* BEGIN EXCERPTED TEXT *

The Tennessee Conference is an Annual Conference (a regional episcopal area, similar to a diocese) of the United Methodist Church. This conference serves the congregations in Middle Tennessee. The Tennessee Conference falls within the Nashville Episcopal Area which also includes the Memphis Conference. The Tennessee Conference is part of the Southeastern Jurisdictional Conference, and is over seen by resident Bishop Reverend Bill McAllily. Bishop McAlilly was elected to this post in 2012. The episcopal office is located in downtown Nashville at 1908 Grand Avenue, Nashville, TN 37212.

* END EXCERPTED TEXT *

- _PROBLEM_:
Resume the passage on the Tennessee Conference of the United Methodist Church, picking up after its last sentence. The listing comes from a different source than the text about the Tennessee Conference.

* BEGIN GIVEN ENTRIES *

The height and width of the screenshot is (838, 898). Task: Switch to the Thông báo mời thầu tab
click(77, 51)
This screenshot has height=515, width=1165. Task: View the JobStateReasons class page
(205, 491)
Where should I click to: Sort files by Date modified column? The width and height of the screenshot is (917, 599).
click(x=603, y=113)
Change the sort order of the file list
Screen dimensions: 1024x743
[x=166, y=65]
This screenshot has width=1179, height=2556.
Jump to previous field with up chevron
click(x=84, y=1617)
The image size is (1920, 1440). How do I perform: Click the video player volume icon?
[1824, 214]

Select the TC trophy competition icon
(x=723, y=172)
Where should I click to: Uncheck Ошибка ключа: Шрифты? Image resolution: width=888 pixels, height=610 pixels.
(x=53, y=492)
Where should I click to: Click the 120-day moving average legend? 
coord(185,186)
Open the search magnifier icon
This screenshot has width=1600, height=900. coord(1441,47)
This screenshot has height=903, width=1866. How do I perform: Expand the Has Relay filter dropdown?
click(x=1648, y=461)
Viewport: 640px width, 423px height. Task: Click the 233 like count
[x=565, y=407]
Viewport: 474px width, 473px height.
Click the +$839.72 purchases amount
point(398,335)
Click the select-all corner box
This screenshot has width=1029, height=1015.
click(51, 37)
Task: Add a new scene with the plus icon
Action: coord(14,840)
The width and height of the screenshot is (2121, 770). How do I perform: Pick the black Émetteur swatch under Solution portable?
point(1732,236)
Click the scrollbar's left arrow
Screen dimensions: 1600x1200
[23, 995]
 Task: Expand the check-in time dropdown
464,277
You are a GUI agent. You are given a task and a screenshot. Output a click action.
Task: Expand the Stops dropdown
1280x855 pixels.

* END GIVEN ENTRIES *

- _TASK OUTPUT_:
The conference's administrative offices are located at 304 S. Perimeter Park Dr. Nashville, TN 37211. The following offices are located at the conference center:

Administration & Finance for the Tennessee Conference, Suite 4
Connectional Ministries for the Tennessee Conference, Suite 1
Office of Leadership Formation and Development for the Memphis and Tennessee Conferences, Suite 6
United Methodist Foundation for the Memphis and Tennessee Conferences, Suite 3

The mission of the Tennessee Conference is to discover, equip, connect, and send lay and clergy leaders who shape congregations that offer Jesus Christ to a hurting world one neighborhood at a time.

The Tennessee Conference maintains two campground/retreat centers:
Beersheba Springs Assembly, Beersheba Springs, Tennessee
Cedar Crest Camp, Lyles, TN

Districts
The Tennessee Conference is further subdivided into 5 smaller regions, called "districts," which provide further administrative functions for the operation of local churches in cooperation with each other. This structure is vital to Methodism, and is referred to as connectionalism. The districts and leadership that comprise the Tennessee Conference are:

Caney Fork River District
271 East Ninth St.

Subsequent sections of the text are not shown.